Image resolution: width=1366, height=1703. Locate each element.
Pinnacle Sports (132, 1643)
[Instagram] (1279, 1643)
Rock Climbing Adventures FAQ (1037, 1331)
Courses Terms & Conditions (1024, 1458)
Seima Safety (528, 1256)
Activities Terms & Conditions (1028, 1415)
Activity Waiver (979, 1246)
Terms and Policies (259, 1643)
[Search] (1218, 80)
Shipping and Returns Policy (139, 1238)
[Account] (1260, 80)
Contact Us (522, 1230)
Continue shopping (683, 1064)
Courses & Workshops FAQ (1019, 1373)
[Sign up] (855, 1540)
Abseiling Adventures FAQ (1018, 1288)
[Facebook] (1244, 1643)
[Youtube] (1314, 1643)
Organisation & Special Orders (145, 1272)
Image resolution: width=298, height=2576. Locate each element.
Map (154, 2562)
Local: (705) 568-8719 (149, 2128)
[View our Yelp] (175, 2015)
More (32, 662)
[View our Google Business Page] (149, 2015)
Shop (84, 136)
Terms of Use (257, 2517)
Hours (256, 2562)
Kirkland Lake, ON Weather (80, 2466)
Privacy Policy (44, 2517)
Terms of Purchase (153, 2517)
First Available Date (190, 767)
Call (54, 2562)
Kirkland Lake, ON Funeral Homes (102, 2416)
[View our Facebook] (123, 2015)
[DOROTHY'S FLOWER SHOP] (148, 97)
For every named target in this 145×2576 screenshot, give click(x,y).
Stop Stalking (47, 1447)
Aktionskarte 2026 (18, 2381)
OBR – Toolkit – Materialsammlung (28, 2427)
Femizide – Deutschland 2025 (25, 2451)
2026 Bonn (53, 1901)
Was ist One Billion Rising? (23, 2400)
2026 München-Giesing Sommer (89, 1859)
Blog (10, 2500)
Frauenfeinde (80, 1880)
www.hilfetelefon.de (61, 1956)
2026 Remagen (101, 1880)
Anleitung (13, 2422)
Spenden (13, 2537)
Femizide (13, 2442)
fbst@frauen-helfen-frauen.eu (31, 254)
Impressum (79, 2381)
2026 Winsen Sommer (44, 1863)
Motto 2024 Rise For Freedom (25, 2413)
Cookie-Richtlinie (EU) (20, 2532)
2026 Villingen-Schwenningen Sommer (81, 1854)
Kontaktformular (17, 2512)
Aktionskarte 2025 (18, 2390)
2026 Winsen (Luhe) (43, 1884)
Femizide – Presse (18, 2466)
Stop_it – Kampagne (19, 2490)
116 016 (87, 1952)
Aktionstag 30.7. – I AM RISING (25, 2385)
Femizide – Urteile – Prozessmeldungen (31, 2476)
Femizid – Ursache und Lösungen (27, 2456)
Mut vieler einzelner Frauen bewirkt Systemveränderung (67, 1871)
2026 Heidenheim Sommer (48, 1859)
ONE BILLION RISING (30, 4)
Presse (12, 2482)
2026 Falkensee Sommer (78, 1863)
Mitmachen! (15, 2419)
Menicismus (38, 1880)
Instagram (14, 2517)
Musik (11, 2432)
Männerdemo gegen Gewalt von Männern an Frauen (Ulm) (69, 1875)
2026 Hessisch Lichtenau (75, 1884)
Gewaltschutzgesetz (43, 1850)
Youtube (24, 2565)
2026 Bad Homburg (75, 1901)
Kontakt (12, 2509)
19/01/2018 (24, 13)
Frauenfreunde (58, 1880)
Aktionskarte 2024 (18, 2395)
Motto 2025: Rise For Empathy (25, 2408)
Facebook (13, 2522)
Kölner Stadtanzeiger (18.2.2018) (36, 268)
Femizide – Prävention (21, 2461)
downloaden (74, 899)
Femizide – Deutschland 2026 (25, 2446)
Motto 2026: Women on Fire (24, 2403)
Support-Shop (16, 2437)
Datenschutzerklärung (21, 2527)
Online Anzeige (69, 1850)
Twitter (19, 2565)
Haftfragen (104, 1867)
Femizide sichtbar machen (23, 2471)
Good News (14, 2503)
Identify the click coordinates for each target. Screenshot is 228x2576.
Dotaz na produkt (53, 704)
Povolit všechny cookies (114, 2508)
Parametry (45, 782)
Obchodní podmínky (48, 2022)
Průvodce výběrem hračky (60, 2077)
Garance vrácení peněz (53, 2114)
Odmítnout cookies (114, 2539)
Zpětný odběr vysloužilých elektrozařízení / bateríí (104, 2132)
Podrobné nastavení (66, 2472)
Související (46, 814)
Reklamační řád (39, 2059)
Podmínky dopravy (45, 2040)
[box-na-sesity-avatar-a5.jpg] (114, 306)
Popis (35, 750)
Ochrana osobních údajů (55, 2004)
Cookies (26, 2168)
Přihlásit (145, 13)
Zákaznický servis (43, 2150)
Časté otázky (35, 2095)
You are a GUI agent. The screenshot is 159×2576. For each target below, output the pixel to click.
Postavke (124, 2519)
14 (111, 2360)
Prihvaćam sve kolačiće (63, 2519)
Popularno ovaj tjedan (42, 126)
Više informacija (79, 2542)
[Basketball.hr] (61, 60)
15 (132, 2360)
______________________________
- AIM OF THE EXERCISE:
Return the full data above, line for line.

- RESULT:
Image resolution: width=1366, height=1703. Locate each element.
Pinnacle Sports (132, 1643)
[Instagram] (1279, 1643)
Rock Climbing Adventures FAQ (1037, 1331)
Courses Terms & Conditions (1024, 1458)
Seima Safety (528, 1256)
Activities Terms & Conditions (1028, 1415)
Activity Waiver (979, 1246)
Terms and Policies (259, 1643)
[Search] (1218, 80)
Shipping and Returns Policy (139, 1238)
[Account] (1260, 80)
Contact Us (522, 1230)
Continue shopping (683, 1064)
Courses & Workshops FAQ (1019, 1373)
[Sign up] (855, 1540)
Abseiling Adventures FAQ (1018, 1288)
[Facebook] (1244, 1643)
[Youtube] (1314, 1643)
Organisation & Special Orders (145, 1272)
Image resolution: width=298, height=2576. Locate each element.
Map (154, 2562)
Local: (705) 568-8719 (149, 2128)
[View our Yelp] (175, 2015)
More (32, 662)
[View our Google Business Page] (149, 2015)
Shop (84, 136)
Terms of Use (257, 2517)
Hours (256, 2562)
Kirkland Lake, ON Weather (80, 2466)
Privacy Policy (44, 2517)
Terms of Purchase (153, 2517)
First Available Date (190, 767)
Call (54, 2562)
Kirkland Lake, ON Funeral Homes (102, 2416)
[View our Facebook] (123, 2015)
[DOROTHY'S FLOWER SHOP] (148, 97)
For every named target in this 145×2576 screenshot, give click(x,y).
Stop Stalking (47, 1447)
Aktionskarte 2026 (18, 2381)
OBR – Toolkit – Materialsammlung (28, 2427)
Femizide – Deutschland 2025 (25, 2451)
2026 Bonn (53, 1901)
Was ist One Billion Rising? (23, 2400)
2026 München-Giesing Sommer (89, 1859)
Blog (10, 2500)
Frauenfeinde (80, 1880)
www.hilfetelefon.de (61, 1956)
2026 Remagen (101, 1880)
Anleitung (13, 2422)
Spenden (13, 2537)
Femizide (13, 2442)
fbst@frauen-helfen-frauen.eu (31, 254)
Impressum (79, 2381)
2026 Winsen Sommer (44, 1863)
Motto 2024 Rise For Freedom (25, 2413)
Cookie-Richtlinie (EU) (20, 2532)
2026 Villingen-Schwenningen Sommer (81, 1854)
Kontaktformular (17, 2512)
Aktionskarte 2025 (18, 2390)
2026 Winsen (Luhe) (43, 1884)
Femizide – Presse (18, 2466)
Stop_it – Kampagne (19, 2490)
116 016 (87, 1952)
Aktionstag 30.7. – I AM RISING (25, 2385)
Femizide – Urteile – Prozessmeldungen (31, 2476)
Femizid – Ursache und Lösungen (27, 2456)
Mut vieler einzelner Frauen bewirkt Systemveränderung (67, 1871)
2026 Heidenheim Sommer (48, 1859)
ONE BILLION RISING (30, 4)
Presse (12, 2482)
2026 Falkensee Sommer (78, 1863)
Mitmachen! (15, 2419)
Menicismus (38, 1880)
Instagram (14, 2517)
Musik (11, 2432)
Männerdemo gegen Gewalt von Männern an Frauen (Ulm) (69, 1875)
2026 Hessisch Lichtenau (75, 1884)
Gewaltschutzgesetz (43, 1850)
Youtube (24, 2565)
2026 Bad Homburg (75, 1901)
Kontakt (12, 2509)
19/01/2018 (24, 13)
Frauenfreunde (58, 1880)
Aktionskarte 2024 (18, 2395)
Motto 2025: Rise For Empathy (25, 2408)
Facebook (13, 2522)
Kölner Stadtanzeiger (18.2.2018) (36, 268)
Femizide – Prävention (21, 2461)
downloaden (74, 899)
Femizide – Deutschland 2026 (25, 2446)
Motto 2026: Women on Fire (24, 2403)
Support-Shop (16, 2437)
Datenschutzerklärung (21, 2527)
Online Anzeige (69, 1850)
Twitter (19, 2565)
Haftfragen (104, 1867)
Femizide sichtbar machen (23, 2471)
Good News (14, 2503)
Identify the click coordinates for each target. Screenshot is 228x2576.
Dotaz na produkt (53, 704)
Povolit všechny cookies (114, 2508)
Parametry (45, 782)
Obchodní podmínky (48, 2022)
Průvodce výběrem hračky (60, 2077)
Garance vrácení peněz (53, 2114)
Odmítnout cookies (114, 2539)
Zpětný odběr vysloužilých elektrozařízení / bateríí (104, 2132)
Podrobné nastavení (66, 2472)
Související (46, 814)
Reklamační řád (39, 2059)
Podmínky dopravy (45, 2040)
[box-na-sesity-avatar-a5.jpg] (114, 306)
Popis (35, 750)
Ochrana osobních údajů (55, 2004)
Cookies (26, 2168)
Přihlásit (145, 13)
Zákaznický servis (43, 2150)
Časté otázky (35, 2095)
You are a GUI agent. The screenshot is 159×2576. For each target below, output the pixel to click.
Postavke (124, 2519)
14 (111, 2360)
Prihvaćam sve kolačiće (63, 2519)
Popularno ovaj tjedan (42, 126)
Više informacija (79, 2542)
[Basketball.hr] (61, 60)
15 (132, 2360)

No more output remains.